**** RECORDS SHOWN

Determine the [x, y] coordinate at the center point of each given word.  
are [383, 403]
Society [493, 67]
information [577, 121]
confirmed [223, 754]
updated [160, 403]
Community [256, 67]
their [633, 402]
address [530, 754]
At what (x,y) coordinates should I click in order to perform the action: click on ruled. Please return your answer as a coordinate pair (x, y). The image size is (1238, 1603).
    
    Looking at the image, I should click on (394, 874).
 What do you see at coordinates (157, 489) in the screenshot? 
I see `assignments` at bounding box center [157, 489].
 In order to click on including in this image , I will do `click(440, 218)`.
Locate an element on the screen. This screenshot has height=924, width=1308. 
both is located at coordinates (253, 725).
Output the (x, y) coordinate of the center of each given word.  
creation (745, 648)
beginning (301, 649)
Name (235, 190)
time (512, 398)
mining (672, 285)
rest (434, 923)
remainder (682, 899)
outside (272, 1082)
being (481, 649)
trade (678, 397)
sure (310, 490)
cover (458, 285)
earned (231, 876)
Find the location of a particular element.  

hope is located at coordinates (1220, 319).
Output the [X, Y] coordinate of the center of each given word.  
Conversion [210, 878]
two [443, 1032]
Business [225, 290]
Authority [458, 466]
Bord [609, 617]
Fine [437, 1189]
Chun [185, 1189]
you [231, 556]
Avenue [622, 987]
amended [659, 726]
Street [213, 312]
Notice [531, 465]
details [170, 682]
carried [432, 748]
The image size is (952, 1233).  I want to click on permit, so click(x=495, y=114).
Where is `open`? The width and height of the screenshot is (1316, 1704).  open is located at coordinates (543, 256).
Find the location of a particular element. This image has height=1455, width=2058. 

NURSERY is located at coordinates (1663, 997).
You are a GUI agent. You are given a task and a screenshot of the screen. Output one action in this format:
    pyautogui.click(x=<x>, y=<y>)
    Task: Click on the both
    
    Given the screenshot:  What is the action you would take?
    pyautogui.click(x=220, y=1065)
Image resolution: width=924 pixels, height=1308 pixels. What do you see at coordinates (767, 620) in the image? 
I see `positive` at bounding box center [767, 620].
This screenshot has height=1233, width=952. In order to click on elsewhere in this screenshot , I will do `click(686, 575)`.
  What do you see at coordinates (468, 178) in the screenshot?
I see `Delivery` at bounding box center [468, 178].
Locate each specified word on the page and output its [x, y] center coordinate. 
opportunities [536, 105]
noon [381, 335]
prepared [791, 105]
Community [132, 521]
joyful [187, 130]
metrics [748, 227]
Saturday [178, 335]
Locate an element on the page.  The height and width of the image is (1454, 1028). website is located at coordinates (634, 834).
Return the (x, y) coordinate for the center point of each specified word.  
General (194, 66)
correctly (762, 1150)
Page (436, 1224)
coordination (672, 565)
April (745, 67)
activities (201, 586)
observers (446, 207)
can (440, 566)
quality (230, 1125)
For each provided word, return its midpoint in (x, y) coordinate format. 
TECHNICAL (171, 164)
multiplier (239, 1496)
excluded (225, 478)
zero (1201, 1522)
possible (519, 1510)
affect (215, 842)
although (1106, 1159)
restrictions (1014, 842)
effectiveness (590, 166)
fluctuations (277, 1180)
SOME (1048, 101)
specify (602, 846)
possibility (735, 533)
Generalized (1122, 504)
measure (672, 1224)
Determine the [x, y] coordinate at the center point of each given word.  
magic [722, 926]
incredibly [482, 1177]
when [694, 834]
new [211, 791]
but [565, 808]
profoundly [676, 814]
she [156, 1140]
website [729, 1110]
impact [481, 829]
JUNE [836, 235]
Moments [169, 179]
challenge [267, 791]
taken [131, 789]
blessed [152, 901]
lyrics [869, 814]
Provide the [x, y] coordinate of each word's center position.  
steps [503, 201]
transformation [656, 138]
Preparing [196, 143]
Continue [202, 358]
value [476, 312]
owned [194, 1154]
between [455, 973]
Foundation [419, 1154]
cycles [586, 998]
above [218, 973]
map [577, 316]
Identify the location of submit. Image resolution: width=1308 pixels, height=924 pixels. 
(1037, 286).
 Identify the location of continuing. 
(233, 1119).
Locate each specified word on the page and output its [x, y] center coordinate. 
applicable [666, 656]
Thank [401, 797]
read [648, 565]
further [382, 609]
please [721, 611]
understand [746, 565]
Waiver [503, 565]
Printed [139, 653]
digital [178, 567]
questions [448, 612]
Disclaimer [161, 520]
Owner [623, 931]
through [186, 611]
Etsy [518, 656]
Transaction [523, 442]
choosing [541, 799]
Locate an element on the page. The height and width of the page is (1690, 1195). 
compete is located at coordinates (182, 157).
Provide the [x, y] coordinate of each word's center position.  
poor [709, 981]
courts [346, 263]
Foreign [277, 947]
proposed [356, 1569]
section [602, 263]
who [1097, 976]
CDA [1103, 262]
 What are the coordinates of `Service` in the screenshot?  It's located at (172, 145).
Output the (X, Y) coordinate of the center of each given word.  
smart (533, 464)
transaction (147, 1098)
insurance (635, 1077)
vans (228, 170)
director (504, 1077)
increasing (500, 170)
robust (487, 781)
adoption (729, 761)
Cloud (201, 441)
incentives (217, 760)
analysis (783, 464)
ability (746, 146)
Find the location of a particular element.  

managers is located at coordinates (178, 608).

********

Copy every one of the records above, character for character, without changing anything.

● **ANSWER TO THIS PROBLEM**
Determine the [x, y] coordinate at the center point of each given word.  
are [383, 403]
Society [493, 67]
information [577, 121]
confirmed [223, 754]
updated [160, 403]
Community [256, 67]
their [633, 402]
address [530, 754]
At what (x,y) coordinates should I click in order to perform the action: click on ruled. Please return your answer as a coordinate pair (x, y). The image size is (1238, 1603).
    
    Looking at the image, I should click on (394, 874).
 What do you see at coordinates (157, 489) in the screenshot? 
I see `assignments` at bounding box center [157, 489].
 In order to click on including in this image , I will do `click(440, 218)`.
Locate an element on the screen. This screenshot has height=924, width=1308. 
both is located at coordinates (253, 725).
Output the (x, y) coordinate of the center of each given word.  
creation (745, 648)
beginning (301, 649)
Name (235, 190)
time (512, 398)
mining (672, 285)
rest (434, 923)
remainder (682, 899)
outside (272, 1082)
being (481, 649)
trade (678, 397)
sure (310, 490)
cover (458, 285)
earned (231, 876)
Find the location of a particular element.  

hope is located at coordinates (1220, 319).
Output the [X, Y] coordinate of the center of each given word.  
Conversion [210, 878]
two [443, 1032]
Business [225, 290]
Authority [458, 466]
Bord [609, 617]
Fine [437, 1189]
Chun [185, 1189]
you [231, 556]
Avenue [622, 987]
amended [659, 726]
Street [213, 312]
Notice [531, 465]
details [170, 682]
carried [432, 748]
The image size is (952, 1233).  I want to click on permit, so click(x=495, y=114).
Where is `open`? The width and height of the screenshot is (1316, 1704).  open is located at coordinates (543, 256).
Find the location of a particular element. This image has height=1455, width=2058. 

NURSERY is located at coordinates (1663, 997).
You are a GUI agent. You are given a task and a screenshot of the screen. Output one action in this format:
    pyautogui.click(x=<x>, y=<y>)
    Task: Click on the both
    
    Given the screenshot:  What is the action you would take?
    pyautogui.click(x=220, y=1065)
Image resolution: width=924 pixels, height=1308 pixels. What do you see at coordinates (767, 620) in the image? 
I see `positive` at bounding box center [767, 620].
This screenshot has height=1233, width=952. In order to click on elsewhere in this screenshot , I will do `click(686, 575)`.
  What do you see at coordinates (468, 178) in the screenshot?
I see `Delivery` at bounding box center [468, 178].
Locate each specified word on the page and output its [x, y] center coordinate. 
opportunities [536, 105]
noon [381, 335]
prepared [791, 105]
Community [132, 521]
joyful [187, 130]
metrics [748, 227]
Saturday [178, 335]
Locate an element on the page.  The height and width of the image is (1454, 1028). website is located at coordinates (634, 834).
Return the (x, y) coordinate for the center point of each specified word.  
General (194, 66)
correctly (762, 1150)
Page (436, 1224)
coordination (672, 565)
April (745, 67)
activities (201, 586)
observers (446, 207)
can (440, 566)
quality (230, 1125)
For each provided word, return its midpoint in (x, y) coordinate format. 
TECHNICAL (171, 164)
multiplier (239, 1496)
excluded (225, 478)
zero (1201, 1522)
possible (519, 1510)
affect (215, 842)
although (1106, 1159)
restrictions (1014, 842)
effectiveness (590, 166)
fluctuations (277, 1180)
SOME (1048, 101)
specify (602, 846)
possibility (735, 533)
Generalized (1122, 504)
measure (672, 1224)
Determine the [x, y] coordinate at the center point of each given word.  
magic [722, 926]
incredibly [482, 1177]
when [694, 834]
new [211, 791]
but [565, 808]
profoundly [676, 814]
she [156, 1140]
website [729, 1110]
impact [481, 829]
JUNE [836, 235]
Moments [169, 179]
challenge [267, 791]
taken [131, 789]
blessed [152, 901]
lyrics [869, 814]
Provide the [x, y] coordinate of each word's center position.  
steps [503, 201]
transformation [656, 138]
Preparing [196, 143]
Continue [202, 358]
value [476, 312]
owned [194, 1154]
between [455, 973]
Foundation [419, 1154]
cycles [586, 998]
above [218, 973]
map [577, 316]
Identify the location of submit. Image resolution: width=1308 pixels, height=924 pixels. 
(1037, 286).
 Identify the location of continuing. 
(233, 1119).
Locate each specified word on the page and output its [x, y] center coordinate. 
applicable [666, 656]
Thank [401, 797]
read [648, 565]
further [382, 609]
please [721, 611]
understand [746, 565]
Waiver [503, 565]
Printed [139, 653]
digital [178, 567]
questions [448, 612]
Disclaimer [161, 520]
Owner [623, 931]
through [186, 611]
Etsy [518, 656]
Transaction [523, 442]
choosing [541, 799]
Locate an element on the page. The height and width of the page is (1690, 1195). 
compete is located at coordinates (182, 157).
Provide the [x, y] coordinate of each word's center position.  
poor [709, 981]
courts [346, 263]
Foreign [277, 947]
proposed [356, 1569]
section [602, 263]
who [1097, 976]
CDA [1103, 262]
 What are the coordinates of `Service` in the screenshot?  It's located at (172, 145).
Output the (X, Y) coordinate of the center of each given word.  
smart (533, 464)
transaction (147, 1098)
insurance (635, 1077)
vans (228, 170)
director (504, 1077)
increasing (500, 170)
robust (487, 781)
adoption (729, 761)
Cloud (201, 441)
incentives (217, 760)
analysis (783, 464)
ability (746, 146)
Find the location of a particular element.  

managers is located at coordinates (178, 608).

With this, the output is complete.